Here is an analysis of the bug and a possible fix.

In i386.md there are define_insn's for *fix_truncsi_1 and *fix_truncdi_1
instruction patterns and corresponding define_split's. The define_insn's
use output_fix_truncate () in i386.c which uses REG_DEAD notes to determine
if the top of the FP stack dies and thus needs to be popped. These REG_DEAD
notes  are added during the reg_to_stack pass. So after the reg_to_stack pass
has completed the insns will have any necessary REG_DEAD notes.

Consider the following insn post reg_to_stack pass

(insn 32 30 34 (parallel[ 
            (set (reg:SI 1 edx)
                (fix:SI (reg:DF 8 st(0))))
            (clobber (mem:SI (plus:SI (reg:SI 6 ebp)
                        (const_int -4 [0xfffffffc])) 0))
            (clobber (mem:SI (plus:SI (reg:SI 6 ebp)
                        (const_int -8 [0xfffffff8])) 0))
            (clobber (reg:SI 0 eax))
        ] ) 152 {*fix_truncsi_1} (insn_list 30 (nil))
    (expr_list:REG_DEAD (reg:DF 8 st(0))
        (expr_list:REG_UNUSED (reg:SI 0 eax)
            (nil))))


Final instruction selection is now performed and the above
insn gets split by the define_split which matches the fix_truncsi_1
pattern. When the instruction is split any reg notes on the original
insn are lost.

Later output_fix_truncate () is called decides that the top of the FP 
stack does NOT die because there is no REG_DEAD note and hence does
not pop the FP stack.

The conclusion is that the define_split's corresponding to the 
fix_truncsi_1/fix_truncdi_1 insn cannot be used after the reg_to_stack
because any REG_DEAD notes will be lost and output_fix_truncate () will
generate the WRONG code if the original insn had a REG_DEAD note for 
the top of FP stack.

In my local tree I have modified the define_split to be disabled
after the reg_to_pass if the insn has a REG_DEAD note for operands[1]

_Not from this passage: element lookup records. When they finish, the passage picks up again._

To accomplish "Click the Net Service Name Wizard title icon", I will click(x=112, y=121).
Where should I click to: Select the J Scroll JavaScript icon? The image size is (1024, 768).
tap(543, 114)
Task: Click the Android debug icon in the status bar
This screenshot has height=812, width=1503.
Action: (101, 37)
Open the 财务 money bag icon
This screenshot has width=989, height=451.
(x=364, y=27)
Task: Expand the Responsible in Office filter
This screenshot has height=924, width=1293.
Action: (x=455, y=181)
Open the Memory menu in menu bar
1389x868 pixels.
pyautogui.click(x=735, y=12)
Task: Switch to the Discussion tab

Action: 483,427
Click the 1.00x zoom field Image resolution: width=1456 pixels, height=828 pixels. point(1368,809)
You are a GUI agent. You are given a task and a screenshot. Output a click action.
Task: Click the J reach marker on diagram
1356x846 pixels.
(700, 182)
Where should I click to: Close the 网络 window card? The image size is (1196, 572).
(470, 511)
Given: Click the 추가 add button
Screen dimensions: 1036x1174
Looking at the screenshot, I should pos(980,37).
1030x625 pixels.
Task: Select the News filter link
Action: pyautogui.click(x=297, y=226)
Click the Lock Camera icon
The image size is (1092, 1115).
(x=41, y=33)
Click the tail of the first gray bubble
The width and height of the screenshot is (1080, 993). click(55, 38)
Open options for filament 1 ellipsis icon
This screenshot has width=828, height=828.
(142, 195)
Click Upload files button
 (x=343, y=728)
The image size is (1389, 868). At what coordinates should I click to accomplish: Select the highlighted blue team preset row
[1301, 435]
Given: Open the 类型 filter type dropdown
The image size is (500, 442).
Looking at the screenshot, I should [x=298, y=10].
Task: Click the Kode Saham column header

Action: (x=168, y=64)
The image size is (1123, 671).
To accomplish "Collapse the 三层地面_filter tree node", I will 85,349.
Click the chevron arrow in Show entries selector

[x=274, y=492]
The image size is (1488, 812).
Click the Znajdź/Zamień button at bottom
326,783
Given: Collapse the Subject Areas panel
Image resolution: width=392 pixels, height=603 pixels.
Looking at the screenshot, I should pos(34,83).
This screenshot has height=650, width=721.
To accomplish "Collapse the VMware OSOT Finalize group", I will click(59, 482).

Here's the original define_insn define_split for fix_truncsi_1

(define_insn "*fix_truncsi_1"
  [(set (match_operand:SI 0 "nonimmediate_operand" "=m,?r")
	(fix:SI (match_operand 1 "register_operand" "f,f")))
   (clobber (match_operand:SI 2 "memory_operand" "=o,o"))
   (clobber (match_operand:SI 3 "memory_operand" "=m,m"))
   (clobber (match_scratch:SI 4 "=&r,r"))]
  "TARGET_80387 && FLOAT_MODE_P (GET_MODE (operands[1]))"
  "* return output_fix_trunc (insn, operands);"
  [(set_attr "type" "multi")])

(define_split 
  [(set (match_operand:SI 0 "register_operand" "")
	(fix:SI (match_operand 1 "register_operand" "")))
   (clobber (match_operand:SI 2 "memory_operand" ""))
   (clobber (match_operand:SI 3 "memory_operand" ""))
   (clobber (match_scratch:SI 4 ""))]
  "reload_completed
   && find_regno_note (insn, REG_DEAD, REGNO(operands[1])))"
  [(parallel [(set (match_dup 3) (fix:SI (match_dup 1)))
	      (clobber (match_dup 2))
	      (clobber (match_dup 3))
	      (clobber (match_dup 4))])
   (set (match_dup 0) (match_dup 3))]
  "")

and here's the modified define_split (the define_insn is unchanged)

(define_split 
  [(set (match_operand:SI 0 "register_operand" "")
	(fix:SI (match_operand 1 "register_operand" "")))
   (clobber (match_operand:SI 2 "memory_operand" ""))
   (clobber (match_operand:SI 3 "memory_operand" ""))
   (clobber (match_scratch:SI 4 ""))]
  "reload_completed
   && !(reg_to_stack_started
	&& find_regno_note (insn, REG_DEAD, REGNO(operands[1])))"
  [(parallel [(set (match_dup 3) (fix:SI (match_dup 1)))
	      (clobber (match_dup 2))
	      (clobber (match_dup 3))
	      (clobber (match_dup 4))])
   (set (match_dup 0) (match_dup 3))]
  "")

Note reg_to_stack is a new global set at the beginning of the
reg_to_stack pass and a similar change was added to the define_split
for the fix_truncdi_1 insn.

I have attached a small program which shows the effects of the
bug when compiled with egcs-19991221/28 on x86 using -O0 or -O1 
but works at -O2 (it works using -O2 because the instruction gets
split before the reg_to_stack pass and not post reg_to-stack pass
as occurs using -O0 or -O1)

The correct out should be
priority(4,1,16,24)=10000
priority(4,1,16,24)=10000
priority(4,1,16,24)=10000
priority(4,1,16,24)=10000
priority(4,1,16,24)=10000
priority(4,1,16,24)=10000
priority(4,1,16,24)=10000
priority(4,1,16,24)=10000
priority(4,1,16,24)=10000
priority(4,1,16,24)=10000

but when it fails the output is
priority(4,1,16,24)=10000
priority(4,1,16,24)=10000
priority(4,1,16,24)=10000
priority(4,1,16,24)=10000
priority(4,1,16,24)=10000
priority(4,1,16,24)=10000
priority(4,1,16,24)=10000
priority(4,1,16,24)=-2147483648
priority(4,1,16,24)=-2147483648
priority(4,1,16,24)=-2147483648

We get the wrong answers because the FP stack has overflowed.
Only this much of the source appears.